* _What is asked_
A - From the Qiskit post below, write out the passage between "As answered, probably" and "qc = QuantumCircuit(n)", inclusive.
B - Translate this sentence from the Qiskit post below into French: "As answered, probably the most canonical way to do this is with Statevector.from_label and initialize."

* _Quoted text_
──────────

As answered, probably the most canonical way to do this is with Statevector.from_label and initialize.

Here is the full example:

from qiskit import *
from qiskit.quantum_info import Statevector

n = 2
qc = QuantumCircuit(n)

qc.initialize(Statevector.from_label('1'*n).data, range(n))
qc.draw()
     ┌──────────────────────┐
q_0: ┤0                     ├
     │  initialize(0,0,0,1) │
q_1: ┤1                     ├
     └──────────────────────┘

You could confirm the result like this:

qc.measure_all()
execute(qc, backend=BasicAer.get_backend('qasm_simulator')).result().get_counts()

qiskit-terra 0.17 or higher

This questions inspired a new way to initialize a qubits in the basis states of the Pauli eigenstates Z, X, Y (à la Statevector.from_label).

──────────

* _Dataset extract_

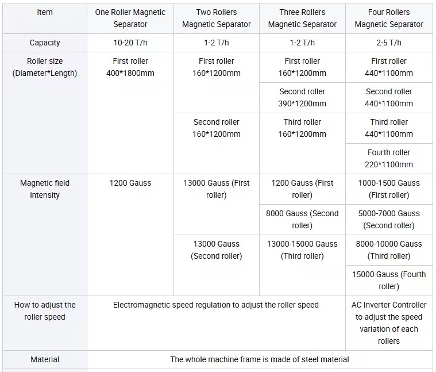Click the How to adjust the roller speed label
436x372 pixels.
tap(45, 323)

──────────

* _List of solutions_
A -
As answered, probably the most canonical way to do this is with Statevector.from_label and initialize.

Here is the full example:

from qiskit import *
from qiskit.quantum_info import Statevector

n = 2
qc = QuantumCircuit(n)

B - Comme on l'a déjà répondu, la façon la plus canonique de le faire est probablement d'utiliser Statevector.from_label et initialize.